Vague questions got worse. The 4B scored 53%, the 9B dropped to 33%. Ask "what's that reverse proxy thing?" and the 4B would give you a reasonable answer about Caddy. The 9B gives you a more detailed answer that somehow manages to miss more keywords. It's the curse of verbosity -- the model knows more, says more, and in doing so wanders further from the specific answer the eval is looking for. Whether that's actually worse for a human user is debatable.
Troubleshooting is identical. 3/8 on both models. 25%. This is the number that tells me the most. Doubling the parameters didn't move the needle at all on diagnostic reasoning. The model still generates plausible-sounding troubleshooting steps that are wrong. If 5 billion extra parameters can't fix this, the training data needs fundamentally different troubleshooting examples -- not just more of them, but better ones with actual diagnostic chains and verification steps.
What This Actually Means
The 9B is the better model for daily use. 67% on the smoke test versus 47% means it gets the answer right two-thirds of the time on the questions you'd actually ask. It knows more facts, understands more relationships, and can walk you through basic procedures.
But the full eval reveals that more parameters alone won't get us past 50%. The ceiling isn't the model -- it's the data. Specifically:
- Troubleshooting data needs real diagnostic chains. Not "the service is down, restart it" but "check the logs first, look for this specific error, try this fix, verify with this command." The current training pairs describe symptoms and solutions but skip the reasoning in between.

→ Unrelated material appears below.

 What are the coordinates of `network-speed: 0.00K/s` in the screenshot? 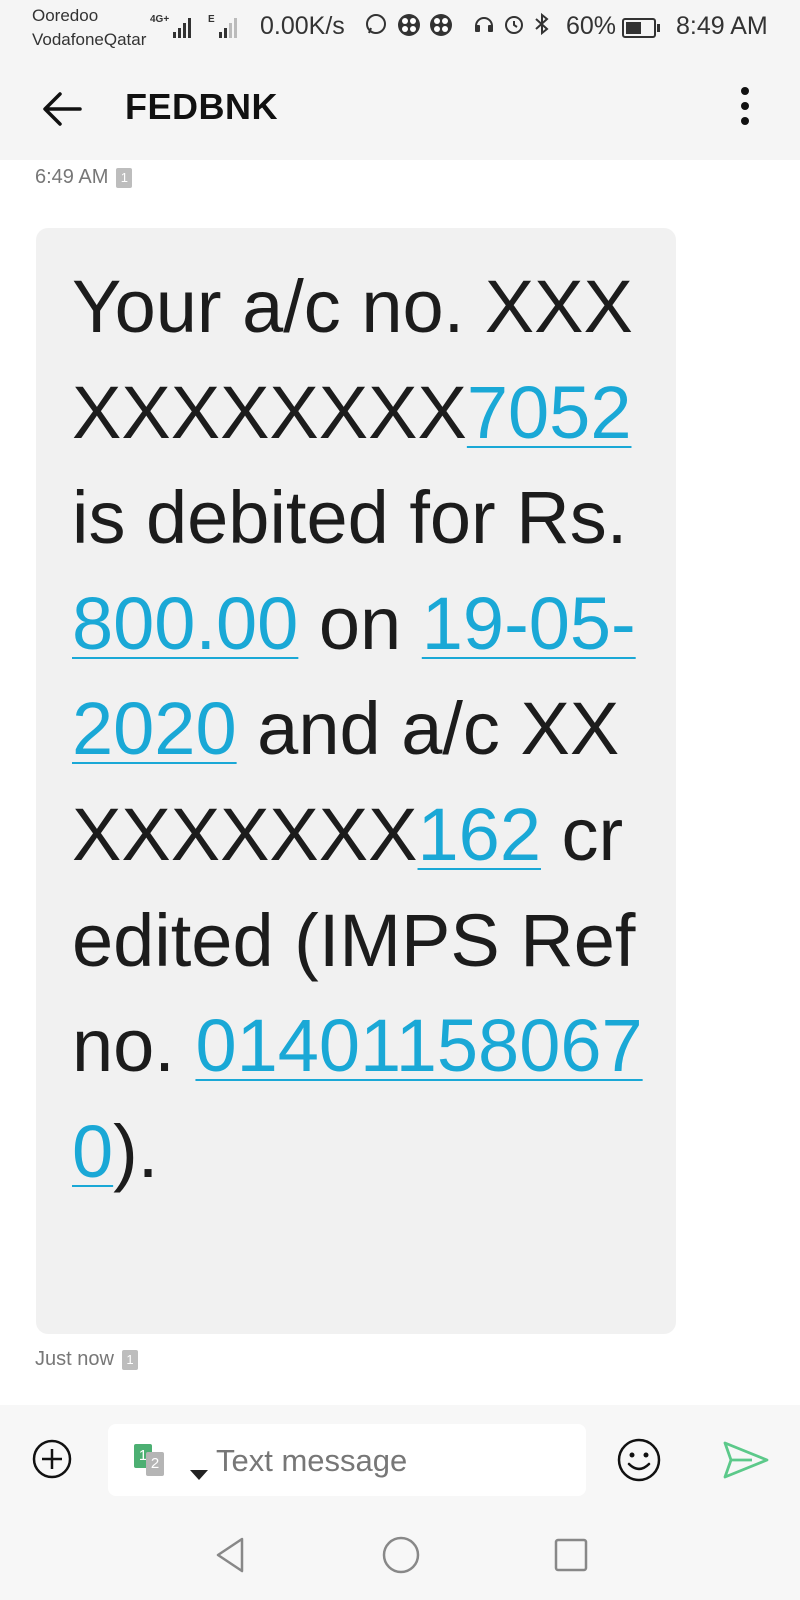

- Hard negatives need massive expansion. 20 hard negatives in a 4,800-pair dataset is not enough. The model needs hundreds of "we don't use that" examples to reliably refuse fictional services.
- Procedures need step-by-step validation. The training data has procedures, but they weren't generated with enough emphasis on exact ordering and verification between steps.
The Numbers
| Thing | Number |
|---|---|
| Training time | ~50 min on H100 |
| Training steps | 286 |
| Final loss | ~1.0 |
| Model size (Q8_0 GGUF) | 9 GB |
| RunPod cost | ~$2.50 |
| Things that broke | 0 |
| Smoke test improvement | 47% → 67% |
| Full eval improvement | 37% → 41% |
| Categories that regressed | 2 (procedures, vague) |
| Troubleshooting improvement | None. Zero. Zilch. |
What's Next
The 9B is the production model for now. It runs on my M5 Pro with 18GB unified memory, and the Q8_0 quantisation means minimal quality loss. For architecture questions, factual lookups, and basic procedures, it's genuinely useful.

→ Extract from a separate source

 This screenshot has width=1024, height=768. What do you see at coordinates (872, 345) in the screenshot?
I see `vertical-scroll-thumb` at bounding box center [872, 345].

But the next improvement won't come from a bigger model. It'll come from better training data -- specifically, rewriting the troubleshooting pairs with proper diagnostic reasoning, flooding the dataset with hard negatives, and adding step-verified procedures.
The model knows what my infrastructure looks like. It can even tell you what depends on what. But ask it what to do when something breaks and it's still guessing.
At least it's guessing with more confidence now. I'm not sure if that's progress or just a more articulate way of being wrong.